The correct response is: Relax, dear lady. Director Michael Haneke abhors mindless cinematic violence as much as you do. He just has a different approach: high-minded shock therapy. With "Funny Games," the filmmaker hopes to attach electrodes to a jaded, thrill-seeking American audience and jolt us out of our bloodlust.
He tried it once before, but it didn't take. The original "Funny Games," made by Haneke in 1997, was a cult sensation in Austria and on the international festival circuit. Wherever it appeared, the film exuded a miasma of dread and left critical punch-ups in its wake. But the director always intended "Games" as a critique of Hollywood violence and our own complacent voyeurism, and so he was holding the mirror up to the wrong audience. With the success of 2005's "Cache (Hidden)," he finally had his entry to America.
Thus this new "Funny Games," a shot-for-shot English-language remake of the original with a few name stars to sucker us into the dark. Naomi Watts (who also executive produced) plays the wife, Ann; Tim Roth, the husband, George; Devon Gearhart is their young son. Arriving at their lake house, they see a pair of young strangers talking with their neighbors, and soon those strangers have invited themselves in.
They are named Paul (Michael Pitt) and Peter (Brady Corbet) - or perhaps it's Tom and Jerry, or Beavis and Butthead. They wear tennis whites and cotton gloves, and they're unfailingly polite even as they're wielding a golf club or loading a shotgun. They have no motive. "Why are you doing this?" asks George. "Why not?" replies Peter.
The games of the title refer to the sadistic mind trips these two play upon their victims over the course of one very long night, but they also extend to the movie and anyone watching it. Each time Paul turns to gaze at us through the camera lens, or wonders who the audience would like to see survive - or, in a key scene, fiddles with the temporal flow of the movie itself - "Funny Games" explicitly asks us: Do you want to play this? Are you sure?
If this is daring in theory, it's a failure in practice. Exactingly well-made, the movie is grueling and unpleasant in the extreme - that's the point - but it's also working from a specious premise, that film-school Brechtian devices can bring on mass enlightenment.

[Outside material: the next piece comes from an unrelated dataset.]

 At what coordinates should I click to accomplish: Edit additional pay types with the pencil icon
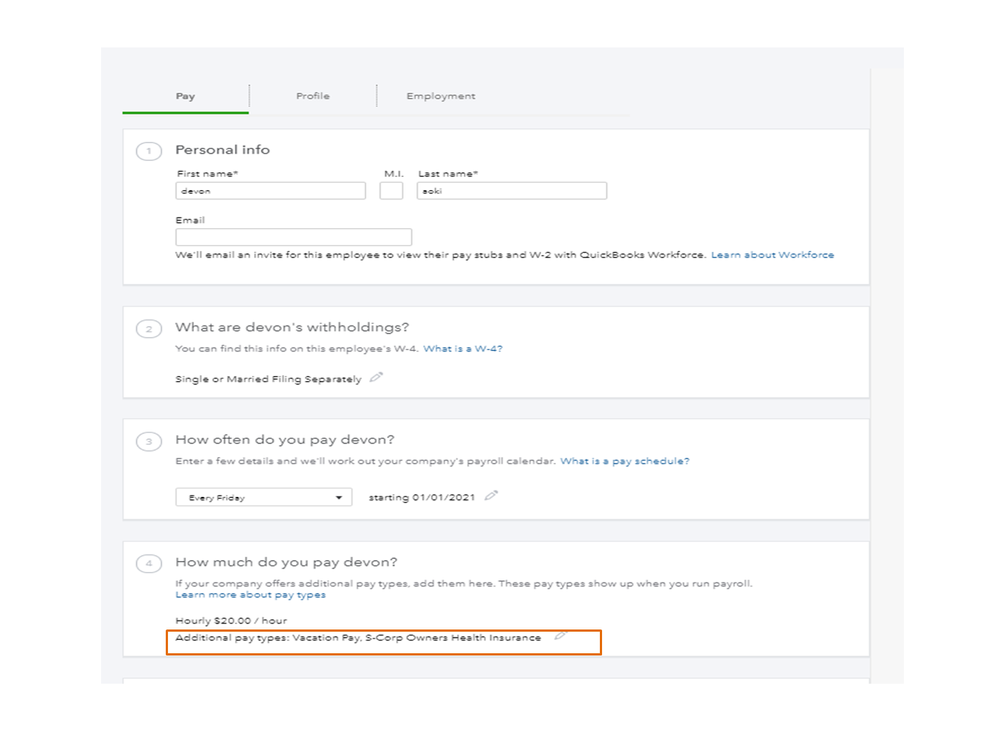tap(561, 636)
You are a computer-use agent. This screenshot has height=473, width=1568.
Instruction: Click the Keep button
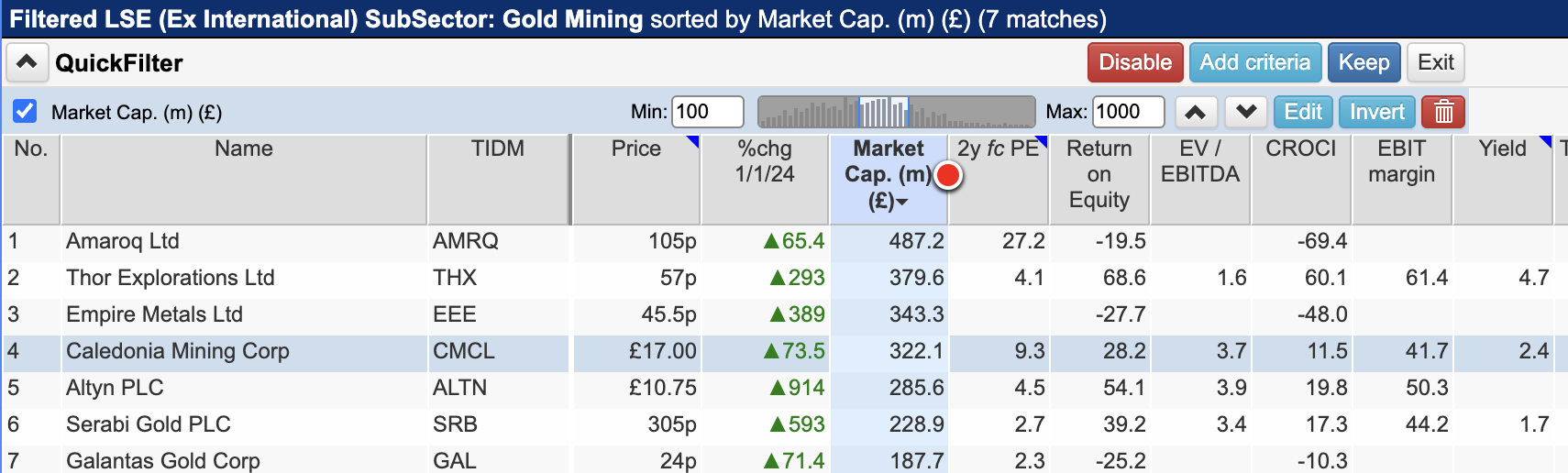pyautogui.click(x=1364, y=62)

In interviews, Haneke has spoken of making audiences question their own violent urges when they cheer a particularly bloody turn of events. The scene in question doesn't prompt self-examination, though, but anger at the movie itself. The director seems to think an appetite for voyeuristic violence is a recent construct - one he's personally above - when it's actually hard-wired into the human subconscious. (Gore stories go back to "Beowulf" and beyond; the movies just re-create mayhem more faithfully than epic poetry does and, yes, the modern entertainment industry caters to that.) The question that should be asked is why.
The director doesn't care why, because "Funny Games" is really about punishing us. There's a prissy academic smugness that renders the 1997 movie more unbearable than anything that happens in it, a smugness mitigated in the new version only through the skill of Watts's performance. She's less of a sheep than the original's Susanne Lothar, and because Pitt's Peter is softer, less arch than Arno Frisch in the first film, the split between cold-hearted farce and sadistic tragedy is less evident. That blunted edge makes for a marginally more watchable movie - probably not what Haneke had in mind.
There may be a way to shock the weekend lemmings into questioning why they go to "Saw" movies, but torturing them for one's own high-minded jollies isn't it. In the end, it's Haneke's refusal to implicate himself that renders the movie infuriating and moot. The tagline on a poster for the new "Funny Games" gives the Euro-snob game away: "You must admit, you brought this on yourself." The ladies at the arthouse would beg to differ, I think. And the people who need to hear it aren't listening.